The Danish Straits and Turkish Straits, together transited by a combined volume of more than five million barrels per day (b/d) in 2016, are important chokepoints for Europe’s crude oil and petroleum liquids supply. Nearly 59 million b/d of global petroleum and other liquids production moved on maritime routes in 2015.


Although most discussions of maritime chokepoints for oil trade focus on the Strait of Hormuz and the Strait of Malacca, which together were transited by a combined volume of more than 30 million b/d, other chokepoints are significant for specific regions.


Chokepoints are narrow channels along widely used global sea routes and are critical to global energy security. The inability of oil to transit a major chokepoint, even temporarily, can lead to substantial supply delays and higher shipping costs, resulting in higher world energy prices.


The Danish Straits, a series of channels which connect the Baltic Sea to the North Sea, are an important route for Russian seaborne oil exports to Europe. An estimated 3.2 million b/d of crude oil and petroleum products flowed through the Danish Straits in 2016.


Russia shifted a significant portion of its crude oil exports to its Baltic ports after opening the port of Primorsk in the Gulf of Finland in 2005. A relatively small amount of oil, less than 50,000 b/d, primarily from Norway and the United Kingdom, flowed eastward through the Danish Straits to Scandinavian markets in 2016.


The Turkish Straits, which include the Bosporus and Dardanelles waterways, divide Asia from Europe. The Bosporus is a 17-mile waterway which connects the Black Sea with the Sea of Marmara, and the Dardanelles is a 40-mile waterway which links the Sea of Marmara with the Aegean and Mediterranean Seas. Both waterways are located in Turkey and supply Western and Southern Europe with oil from Russia and the Caspian Sea region.


Only half a mile wide at the narrowest point, the Turkish Straits are among the world’s most difficult waterways to navigate because of their sinuous geography. About 48,000 vessels transit the Turkish Straits each year, making this area one of the world’s busiest maritime chokepoints. Commercial shipping has the right of free passage through the Turkish Straits in peacetime, although Turkey claims the right to impose regulations for safety and environmental purposes.


An estimated 2.4 million b/d of crude oil and petroleum products flowed through the Turkish Straits in 2016, more than 80% of which was crude oil. These Black Sea ports are among the primary oil export routes for Russia and other Eurasian countries, including Azerbaijan and Kazakhstan. At its peak in 2004, more than 3.4 million b/d transited the Turkish Straits, but volumes have fallen as Russia has shifted crude oil exports away from the Black Sea and toward the Baltic ports.

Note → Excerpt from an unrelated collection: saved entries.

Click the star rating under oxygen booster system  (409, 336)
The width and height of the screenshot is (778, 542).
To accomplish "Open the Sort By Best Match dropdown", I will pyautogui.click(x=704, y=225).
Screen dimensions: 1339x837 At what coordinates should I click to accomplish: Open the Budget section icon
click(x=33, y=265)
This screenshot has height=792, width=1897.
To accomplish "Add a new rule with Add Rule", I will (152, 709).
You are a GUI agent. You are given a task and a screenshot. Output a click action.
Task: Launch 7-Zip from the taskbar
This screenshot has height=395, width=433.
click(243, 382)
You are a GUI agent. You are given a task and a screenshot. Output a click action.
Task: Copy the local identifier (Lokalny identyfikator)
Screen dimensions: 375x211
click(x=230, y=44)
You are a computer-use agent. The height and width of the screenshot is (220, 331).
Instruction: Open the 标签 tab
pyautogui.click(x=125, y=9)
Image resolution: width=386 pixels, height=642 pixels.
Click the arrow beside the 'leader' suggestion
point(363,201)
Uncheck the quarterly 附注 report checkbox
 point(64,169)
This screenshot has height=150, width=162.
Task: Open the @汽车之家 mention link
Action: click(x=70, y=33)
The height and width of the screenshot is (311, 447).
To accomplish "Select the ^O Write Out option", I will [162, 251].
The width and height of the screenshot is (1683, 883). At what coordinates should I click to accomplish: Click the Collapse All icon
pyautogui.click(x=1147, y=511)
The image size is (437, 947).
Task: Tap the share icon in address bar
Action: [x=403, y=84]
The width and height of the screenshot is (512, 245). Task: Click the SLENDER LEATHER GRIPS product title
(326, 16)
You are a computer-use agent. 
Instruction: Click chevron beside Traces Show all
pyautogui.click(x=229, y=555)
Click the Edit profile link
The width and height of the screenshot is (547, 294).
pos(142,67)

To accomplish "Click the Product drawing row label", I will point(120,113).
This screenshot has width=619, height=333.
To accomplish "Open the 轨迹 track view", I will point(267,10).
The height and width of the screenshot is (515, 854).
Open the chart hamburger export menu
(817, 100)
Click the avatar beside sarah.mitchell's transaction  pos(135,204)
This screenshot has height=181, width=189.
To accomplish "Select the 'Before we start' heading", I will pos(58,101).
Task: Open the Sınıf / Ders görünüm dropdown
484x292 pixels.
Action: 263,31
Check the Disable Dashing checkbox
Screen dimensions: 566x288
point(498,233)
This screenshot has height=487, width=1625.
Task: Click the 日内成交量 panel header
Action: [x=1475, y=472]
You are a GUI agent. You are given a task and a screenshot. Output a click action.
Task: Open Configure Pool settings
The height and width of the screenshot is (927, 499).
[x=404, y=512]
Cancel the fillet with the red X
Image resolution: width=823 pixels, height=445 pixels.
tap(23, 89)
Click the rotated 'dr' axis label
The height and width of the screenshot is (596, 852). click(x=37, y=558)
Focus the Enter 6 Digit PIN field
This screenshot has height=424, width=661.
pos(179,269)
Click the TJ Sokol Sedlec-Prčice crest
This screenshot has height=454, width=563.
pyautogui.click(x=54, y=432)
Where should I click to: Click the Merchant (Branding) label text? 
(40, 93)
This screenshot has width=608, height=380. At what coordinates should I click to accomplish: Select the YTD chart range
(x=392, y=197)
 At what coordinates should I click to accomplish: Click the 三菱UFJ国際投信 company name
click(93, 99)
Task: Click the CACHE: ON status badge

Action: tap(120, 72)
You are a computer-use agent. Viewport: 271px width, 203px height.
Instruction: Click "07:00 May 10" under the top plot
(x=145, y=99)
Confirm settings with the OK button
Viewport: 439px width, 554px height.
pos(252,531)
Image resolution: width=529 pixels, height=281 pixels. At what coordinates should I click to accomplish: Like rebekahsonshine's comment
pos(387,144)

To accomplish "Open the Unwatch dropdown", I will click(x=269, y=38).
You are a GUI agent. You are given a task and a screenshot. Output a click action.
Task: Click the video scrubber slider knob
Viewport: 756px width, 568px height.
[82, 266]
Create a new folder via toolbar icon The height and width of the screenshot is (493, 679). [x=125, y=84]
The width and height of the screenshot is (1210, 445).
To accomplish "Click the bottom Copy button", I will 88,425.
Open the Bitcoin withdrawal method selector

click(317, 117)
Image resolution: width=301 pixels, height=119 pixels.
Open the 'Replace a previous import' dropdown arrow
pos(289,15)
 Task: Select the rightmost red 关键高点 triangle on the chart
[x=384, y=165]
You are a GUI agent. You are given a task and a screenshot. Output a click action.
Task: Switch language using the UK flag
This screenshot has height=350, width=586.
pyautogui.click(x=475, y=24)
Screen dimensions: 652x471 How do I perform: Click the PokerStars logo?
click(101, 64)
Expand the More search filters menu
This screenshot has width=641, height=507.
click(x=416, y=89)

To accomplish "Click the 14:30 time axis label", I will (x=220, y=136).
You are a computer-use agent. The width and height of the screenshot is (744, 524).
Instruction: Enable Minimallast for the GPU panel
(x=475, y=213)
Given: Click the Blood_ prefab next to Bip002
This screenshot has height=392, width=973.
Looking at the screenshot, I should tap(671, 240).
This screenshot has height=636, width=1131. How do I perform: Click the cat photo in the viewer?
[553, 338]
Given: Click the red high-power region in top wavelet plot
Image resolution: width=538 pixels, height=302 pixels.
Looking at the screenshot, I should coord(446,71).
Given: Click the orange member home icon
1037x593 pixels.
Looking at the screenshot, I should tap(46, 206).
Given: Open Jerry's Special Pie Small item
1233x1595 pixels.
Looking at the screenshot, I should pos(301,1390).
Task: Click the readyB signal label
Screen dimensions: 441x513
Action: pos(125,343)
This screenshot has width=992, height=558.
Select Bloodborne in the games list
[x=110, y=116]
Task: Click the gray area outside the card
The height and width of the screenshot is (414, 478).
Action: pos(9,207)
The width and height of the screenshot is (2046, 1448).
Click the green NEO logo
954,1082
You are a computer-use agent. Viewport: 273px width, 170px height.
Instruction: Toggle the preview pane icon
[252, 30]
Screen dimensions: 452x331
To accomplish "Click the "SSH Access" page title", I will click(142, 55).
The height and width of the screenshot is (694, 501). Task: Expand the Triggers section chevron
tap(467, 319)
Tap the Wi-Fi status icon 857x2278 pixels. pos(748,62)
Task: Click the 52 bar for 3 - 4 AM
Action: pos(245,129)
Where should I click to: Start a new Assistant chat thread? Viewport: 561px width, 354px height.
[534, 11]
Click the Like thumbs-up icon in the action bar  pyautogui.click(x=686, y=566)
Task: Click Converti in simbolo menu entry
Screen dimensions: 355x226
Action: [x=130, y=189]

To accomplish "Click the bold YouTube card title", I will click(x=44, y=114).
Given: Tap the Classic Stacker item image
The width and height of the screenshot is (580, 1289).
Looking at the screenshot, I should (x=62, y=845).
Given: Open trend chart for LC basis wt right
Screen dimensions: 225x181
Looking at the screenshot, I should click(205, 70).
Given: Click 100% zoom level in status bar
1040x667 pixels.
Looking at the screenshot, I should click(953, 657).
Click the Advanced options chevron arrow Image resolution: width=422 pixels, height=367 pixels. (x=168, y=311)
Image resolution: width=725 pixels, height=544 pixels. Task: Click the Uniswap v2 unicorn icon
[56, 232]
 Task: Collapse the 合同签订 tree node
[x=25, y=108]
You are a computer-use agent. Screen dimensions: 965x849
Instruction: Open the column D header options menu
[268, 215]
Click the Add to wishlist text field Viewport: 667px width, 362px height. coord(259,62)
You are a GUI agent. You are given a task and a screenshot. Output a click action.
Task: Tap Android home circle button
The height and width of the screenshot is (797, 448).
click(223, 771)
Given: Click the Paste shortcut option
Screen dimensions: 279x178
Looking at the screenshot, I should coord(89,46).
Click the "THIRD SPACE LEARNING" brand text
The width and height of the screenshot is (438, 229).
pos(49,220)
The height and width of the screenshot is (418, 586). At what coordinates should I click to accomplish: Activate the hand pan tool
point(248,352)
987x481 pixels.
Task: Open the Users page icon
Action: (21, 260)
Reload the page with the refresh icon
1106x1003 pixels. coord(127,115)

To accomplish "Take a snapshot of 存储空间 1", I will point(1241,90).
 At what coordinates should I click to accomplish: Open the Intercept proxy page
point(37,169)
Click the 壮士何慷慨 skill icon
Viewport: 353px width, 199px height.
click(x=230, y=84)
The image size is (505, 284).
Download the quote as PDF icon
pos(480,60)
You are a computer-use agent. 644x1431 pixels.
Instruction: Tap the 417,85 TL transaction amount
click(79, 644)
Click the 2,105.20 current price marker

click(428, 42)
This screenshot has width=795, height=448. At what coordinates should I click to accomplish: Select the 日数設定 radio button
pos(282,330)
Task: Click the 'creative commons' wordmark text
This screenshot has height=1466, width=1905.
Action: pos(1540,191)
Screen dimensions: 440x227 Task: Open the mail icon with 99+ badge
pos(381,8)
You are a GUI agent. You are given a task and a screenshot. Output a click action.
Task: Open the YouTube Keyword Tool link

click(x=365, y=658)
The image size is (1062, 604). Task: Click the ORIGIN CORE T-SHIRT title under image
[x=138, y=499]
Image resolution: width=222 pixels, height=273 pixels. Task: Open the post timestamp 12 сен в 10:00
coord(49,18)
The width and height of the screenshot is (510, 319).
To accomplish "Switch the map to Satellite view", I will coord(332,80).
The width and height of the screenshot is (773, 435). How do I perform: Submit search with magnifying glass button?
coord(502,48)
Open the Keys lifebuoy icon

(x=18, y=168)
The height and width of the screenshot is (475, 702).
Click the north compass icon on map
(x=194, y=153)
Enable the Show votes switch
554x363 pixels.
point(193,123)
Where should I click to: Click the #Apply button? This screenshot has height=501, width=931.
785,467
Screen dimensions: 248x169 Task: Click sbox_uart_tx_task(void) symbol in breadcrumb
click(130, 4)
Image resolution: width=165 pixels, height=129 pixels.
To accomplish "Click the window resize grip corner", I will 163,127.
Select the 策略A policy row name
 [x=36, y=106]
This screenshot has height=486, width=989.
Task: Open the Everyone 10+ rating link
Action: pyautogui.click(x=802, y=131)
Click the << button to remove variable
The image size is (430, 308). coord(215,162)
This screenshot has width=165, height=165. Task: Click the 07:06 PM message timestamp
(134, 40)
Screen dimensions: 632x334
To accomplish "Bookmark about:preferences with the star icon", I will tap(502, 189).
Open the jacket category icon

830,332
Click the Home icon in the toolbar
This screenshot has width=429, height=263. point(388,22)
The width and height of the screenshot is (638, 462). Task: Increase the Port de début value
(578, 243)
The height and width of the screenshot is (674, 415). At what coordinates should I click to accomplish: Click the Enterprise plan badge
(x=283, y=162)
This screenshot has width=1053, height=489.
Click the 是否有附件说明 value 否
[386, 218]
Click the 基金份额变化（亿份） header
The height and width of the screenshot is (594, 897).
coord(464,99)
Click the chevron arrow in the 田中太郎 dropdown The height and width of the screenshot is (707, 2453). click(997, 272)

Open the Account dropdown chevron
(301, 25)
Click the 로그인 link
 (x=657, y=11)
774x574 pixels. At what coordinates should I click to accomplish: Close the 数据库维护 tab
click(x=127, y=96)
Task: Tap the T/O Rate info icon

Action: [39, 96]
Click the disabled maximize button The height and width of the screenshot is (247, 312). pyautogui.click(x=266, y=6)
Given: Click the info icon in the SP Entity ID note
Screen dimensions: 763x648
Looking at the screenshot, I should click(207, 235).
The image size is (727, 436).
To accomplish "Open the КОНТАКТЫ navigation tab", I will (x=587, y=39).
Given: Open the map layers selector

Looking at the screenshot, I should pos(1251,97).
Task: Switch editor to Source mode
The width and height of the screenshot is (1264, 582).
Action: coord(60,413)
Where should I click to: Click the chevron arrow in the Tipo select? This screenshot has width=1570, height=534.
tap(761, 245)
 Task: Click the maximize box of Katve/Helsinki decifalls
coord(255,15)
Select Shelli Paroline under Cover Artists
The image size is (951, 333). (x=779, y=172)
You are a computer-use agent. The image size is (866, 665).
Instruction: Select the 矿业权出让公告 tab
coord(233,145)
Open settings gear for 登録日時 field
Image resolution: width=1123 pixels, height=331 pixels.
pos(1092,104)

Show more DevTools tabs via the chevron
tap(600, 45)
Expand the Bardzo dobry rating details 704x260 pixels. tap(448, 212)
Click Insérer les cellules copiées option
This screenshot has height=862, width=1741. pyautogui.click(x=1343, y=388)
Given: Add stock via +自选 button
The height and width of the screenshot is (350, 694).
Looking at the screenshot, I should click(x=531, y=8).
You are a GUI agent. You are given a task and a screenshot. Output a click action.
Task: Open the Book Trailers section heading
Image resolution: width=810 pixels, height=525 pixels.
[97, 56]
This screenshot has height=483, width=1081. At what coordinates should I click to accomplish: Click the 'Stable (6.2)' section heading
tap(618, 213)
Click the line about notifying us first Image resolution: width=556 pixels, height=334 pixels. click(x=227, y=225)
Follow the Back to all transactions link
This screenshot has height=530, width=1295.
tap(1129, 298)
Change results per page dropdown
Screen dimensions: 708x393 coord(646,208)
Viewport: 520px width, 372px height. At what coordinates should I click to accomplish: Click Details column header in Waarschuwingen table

Subsequent increases in production and exports from Azerbaijan and Kazakhstan resulted in an increase in shipments through the Turkish Straits, but those increases were short-lived. These volumes may increase in the future as Kazakhstan’s production of crude oil increases and the country exports more crude oil via the Black Sea. EIA expects Kazakhstan’s crude oil production to increase through at least the end of 2018 as volumes from the country’s Kashagan field continue to rise.